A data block
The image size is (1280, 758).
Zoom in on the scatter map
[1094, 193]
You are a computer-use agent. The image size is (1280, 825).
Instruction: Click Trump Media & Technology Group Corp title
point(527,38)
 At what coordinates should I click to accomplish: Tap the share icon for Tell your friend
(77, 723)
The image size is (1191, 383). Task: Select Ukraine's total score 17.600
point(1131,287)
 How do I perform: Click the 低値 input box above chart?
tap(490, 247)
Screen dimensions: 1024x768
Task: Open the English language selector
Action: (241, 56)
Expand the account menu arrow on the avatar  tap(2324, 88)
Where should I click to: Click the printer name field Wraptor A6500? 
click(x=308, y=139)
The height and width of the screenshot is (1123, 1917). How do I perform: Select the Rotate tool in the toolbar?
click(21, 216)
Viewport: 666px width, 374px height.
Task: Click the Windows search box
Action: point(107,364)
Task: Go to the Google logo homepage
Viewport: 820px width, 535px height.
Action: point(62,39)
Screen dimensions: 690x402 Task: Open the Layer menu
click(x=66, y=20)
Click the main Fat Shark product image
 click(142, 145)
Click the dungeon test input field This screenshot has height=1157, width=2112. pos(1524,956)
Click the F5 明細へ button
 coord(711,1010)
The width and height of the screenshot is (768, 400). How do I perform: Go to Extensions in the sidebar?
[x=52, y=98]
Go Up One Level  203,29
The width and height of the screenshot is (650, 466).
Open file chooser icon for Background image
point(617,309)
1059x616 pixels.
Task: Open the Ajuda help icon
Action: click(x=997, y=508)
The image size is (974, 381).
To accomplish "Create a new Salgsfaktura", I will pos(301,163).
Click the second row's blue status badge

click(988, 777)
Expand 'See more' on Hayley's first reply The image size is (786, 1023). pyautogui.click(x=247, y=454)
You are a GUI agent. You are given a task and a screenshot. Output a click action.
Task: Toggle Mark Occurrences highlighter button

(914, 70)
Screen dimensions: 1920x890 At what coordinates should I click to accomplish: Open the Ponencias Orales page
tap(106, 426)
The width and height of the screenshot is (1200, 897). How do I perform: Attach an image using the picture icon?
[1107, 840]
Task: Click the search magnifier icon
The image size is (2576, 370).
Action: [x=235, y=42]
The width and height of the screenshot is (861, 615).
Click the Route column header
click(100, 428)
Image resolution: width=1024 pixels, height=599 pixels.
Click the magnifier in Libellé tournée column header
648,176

**Your goal**. Locate each line in the items above that contains the string "header", and copy those lines out. Matching is case-sensitive.

**Finished exercise**.
Click the Route column header
Click the magnifier in Libellé tournée column header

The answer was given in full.